EXERCISE = Your response should be the lines from the one holding "Open the DURACELL D12 PROCELL product link" to the last line of the data below, copied exactly and with no additions.

[Opening THE INPUT section]

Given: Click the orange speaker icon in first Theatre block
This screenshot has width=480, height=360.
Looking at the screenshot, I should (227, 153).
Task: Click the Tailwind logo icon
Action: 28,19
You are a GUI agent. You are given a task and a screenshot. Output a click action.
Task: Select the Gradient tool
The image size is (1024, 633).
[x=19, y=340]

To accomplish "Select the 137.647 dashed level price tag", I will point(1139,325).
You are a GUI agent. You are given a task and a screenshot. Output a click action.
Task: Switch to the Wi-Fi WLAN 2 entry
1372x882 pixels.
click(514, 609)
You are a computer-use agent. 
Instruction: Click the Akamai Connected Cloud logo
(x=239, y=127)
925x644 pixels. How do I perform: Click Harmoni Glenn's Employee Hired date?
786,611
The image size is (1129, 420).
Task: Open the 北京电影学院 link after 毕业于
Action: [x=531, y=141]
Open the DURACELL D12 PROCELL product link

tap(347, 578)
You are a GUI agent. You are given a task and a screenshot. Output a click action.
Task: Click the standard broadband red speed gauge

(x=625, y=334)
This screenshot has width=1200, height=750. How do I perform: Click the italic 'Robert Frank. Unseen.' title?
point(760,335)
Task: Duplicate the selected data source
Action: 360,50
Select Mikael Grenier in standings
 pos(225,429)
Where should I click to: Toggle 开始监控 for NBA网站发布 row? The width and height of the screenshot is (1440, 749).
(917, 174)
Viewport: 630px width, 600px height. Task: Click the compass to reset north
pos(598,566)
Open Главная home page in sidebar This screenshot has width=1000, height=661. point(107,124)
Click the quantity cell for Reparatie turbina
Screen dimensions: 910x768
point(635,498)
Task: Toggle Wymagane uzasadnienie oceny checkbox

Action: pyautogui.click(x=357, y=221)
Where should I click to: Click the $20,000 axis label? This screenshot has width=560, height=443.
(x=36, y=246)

[Closing THE INPUT section]

EXERCISE OUTPUT =
Open the DURACELL D12 PROCELL product link

tap(347, 578)
You are a GUI agent. You are given a task and a screenshot. Output a click action.
Task: Click the standard broadband red speed gauge

(x=625, y=334)
This screenshot has width=1200, height=750. How do I perform: Click the italic 'Robert Frank. Unseen.' title?
point(760,335)
Task: Duplicate the selected data source
Action: 360,50
Select Mikael Grenier in standings
 pos(225,429)
Where should I click to: Toggle 开始监控 for NBA网站发布 row? The width and height of the screenshot is (1440, 749).
(917, 174)
Viewport: 630px width, 600px height. Task: Click the compass to reset north
pos(598,566)
Open Главная home page in sidebar This screenshot has width=1000, height=661. point(107,124)
Click the quantity cell for Reparatie turbina
Screen dimensions: 910x768
point(635,498)
Task: Toggle Wymagane uzasadnienie oceny checkbox

Action: pyautogui.click(x=357, y=221)
Where should I click to: Click the $20,000 axis label? This screenshot has width=560, height=443.
(x=36, y=246)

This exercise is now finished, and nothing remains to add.